Refactoring attention.py part 1 #1542

KshitijLakhani · 2025-03-06T11:41:39Z

Description

attention.py has grown in size to 8500+ lines of code and hence the motivation to refactor the code. This PR is part 1 (of a 2 part PR effort) to refactor attention.py into sub-modules for ease of development and testing.

Fixes # (issue)

Type of change

Documentation change (change only to the documentation, either a fix or a new content)
Bug fix (non-breaking change which fixes an issue)
New feature (non-breaking change which adds functionality)
Breaking change (fix or feature that would cause existing functionality to not work as expected)
Infra/Build change
Code refactoring

Changes

Create a new module, dot_product_attention which contains sub modules inference.py, rope.py and utils.py and move the appropriate methods from attention.py into these 3 sub modules.
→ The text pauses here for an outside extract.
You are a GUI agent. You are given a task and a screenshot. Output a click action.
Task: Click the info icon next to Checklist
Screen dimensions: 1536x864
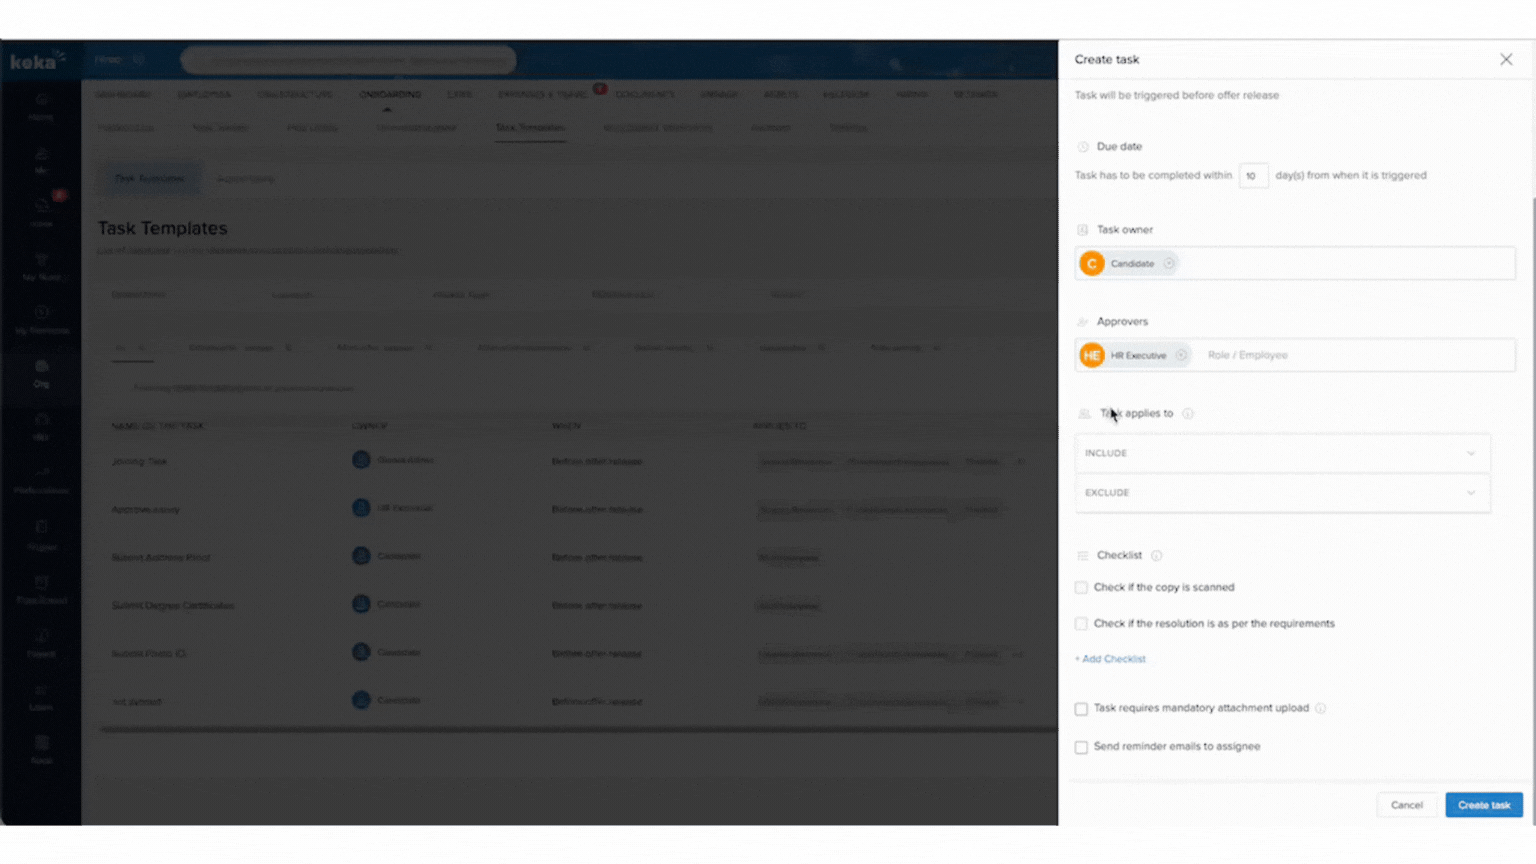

The details of these methods are in a collapsed list below for those interested:

List of Functions Moved/Added

rope.py (~200 lines of code)
class RotaryPositionEmbedding(torch.nn.Module)
class FusedRoPEFunc(torch.autograd.Function):
def _rotate_half(x: torch.Tensor) -> torch.Tensor:
def apply_rotary_pos_emb(
inference.py (estimated to be ~1000 when finished)
class InferenceParams: # pylint: disable=too-few-public-methods
utils.py (~1500 lines of code)
class AttentionParams: Agree with a different class. Unsure of it being in utils.py
def get_attention_backend(
def get_full_mask(
def get_alibi(
def get_cu_seqlens(mask: torch.Tensor) -> torch.Tensor:
def get_cu_seqlens_and_indices(mask: torch.Tensor) -> Tuple[torch.Tensor, torch.Tensor]:
def get_indices(max_seqlen: int, cu_seqlens: torch.Tensor) -> torch.Tensor:
def _get_full_cu_seqlens(
def pack_tensor(
def pack_2_tensors(
def pack_3_tensors(
def unpack_tensor(
def unpack_2_tensors(
def unpack_3_tensors(
class PackTensors(torch.autograd.Function):
class UnpackTensor(torch.autograd.Function):
def get_qkv_layout(
def check_set_window_size(
def get_attention_quantizers - Added new clas
Create AttentionLogging class - Added new class
Create FlashAttentioUtils class - Added new class

Notable function signature changes(comments have been added for these in the respective functions) :

get_attention_backend() - This will not populate the global _attention_backends cache now but rather rest the responsibility of populating the global _attention_backends on the caller of this function
get_alibi() - This will now accept the global _alibi_cache as a function parameter from the caller and read/write to the _alibi_cache cache from within the function

TODO: Refactoring part 2 PR will create new modules/submodules for MultiHeadAttention.py, context_parallelism while moving some more generic pytorch utils functions to pytorch/utils.py and also moving whatever is leftover of attention.py into dot_product_attention .
Additionally, the part 2 PR will also address any larger changes suggested as part of this part 1 PR's review process.

Checklist:

I have read and followed the contributing guidelines
The functionality is complete
I have commented my code, particularly in hard-to-understand areas
I have made corresponding changes to the documentation
My changes generate no new warnings
I have added tests that prove my fix is effective or that my feature works
New and existing unit tests pass locally with my changes

cyanguwa · 2025-03-11T00:30:34Z

I wonder if it makes sense to leave those flash-attn version checks/imports as is, for now. We'd have to think of a cleaner way to do it, but I feel FlashAttentionUtils might not cut it.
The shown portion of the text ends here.